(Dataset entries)
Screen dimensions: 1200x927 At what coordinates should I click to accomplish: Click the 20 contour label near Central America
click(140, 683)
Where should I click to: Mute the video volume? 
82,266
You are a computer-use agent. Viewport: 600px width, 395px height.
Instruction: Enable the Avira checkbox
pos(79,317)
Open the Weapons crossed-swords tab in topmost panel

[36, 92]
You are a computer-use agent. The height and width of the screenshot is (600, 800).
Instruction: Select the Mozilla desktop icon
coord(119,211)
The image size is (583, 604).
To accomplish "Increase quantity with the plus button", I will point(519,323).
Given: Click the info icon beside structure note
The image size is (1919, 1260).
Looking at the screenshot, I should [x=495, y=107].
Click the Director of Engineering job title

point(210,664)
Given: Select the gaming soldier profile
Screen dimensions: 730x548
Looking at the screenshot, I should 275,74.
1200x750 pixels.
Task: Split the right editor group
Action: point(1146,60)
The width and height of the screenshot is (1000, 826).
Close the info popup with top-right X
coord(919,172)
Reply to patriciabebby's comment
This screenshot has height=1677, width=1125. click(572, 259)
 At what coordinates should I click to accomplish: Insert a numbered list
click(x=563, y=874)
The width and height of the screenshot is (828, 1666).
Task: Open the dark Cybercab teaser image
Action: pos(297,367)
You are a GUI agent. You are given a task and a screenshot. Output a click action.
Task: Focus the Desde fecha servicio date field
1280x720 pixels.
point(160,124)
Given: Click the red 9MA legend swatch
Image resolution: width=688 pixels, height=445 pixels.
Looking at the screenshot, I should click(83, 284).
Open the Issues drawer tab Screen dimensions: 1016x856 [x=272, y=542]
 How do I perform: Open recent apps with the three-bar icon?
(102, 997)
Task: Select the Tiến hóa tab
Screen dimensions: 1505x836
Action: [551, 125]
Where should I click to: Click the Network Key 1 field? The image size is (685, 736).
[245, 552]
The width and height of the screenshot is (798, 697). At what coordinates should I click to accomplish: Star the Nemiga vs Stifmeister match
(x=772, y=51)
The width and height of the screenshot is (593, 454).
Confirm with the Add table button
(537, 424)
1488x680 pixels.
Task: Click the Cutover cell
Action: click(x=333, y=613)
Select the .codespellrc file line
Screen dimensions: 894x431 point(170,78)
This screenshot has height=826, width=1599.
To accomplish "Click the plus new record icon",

→ TASK GOAL
Identify the lines above that contain the word "computer", then copy them.

→ RESULT
You are a computer-use agent. Viewport: 600px width, 395px height.
You are a computer-use agent. The height and width of the screenshot is (600, 800).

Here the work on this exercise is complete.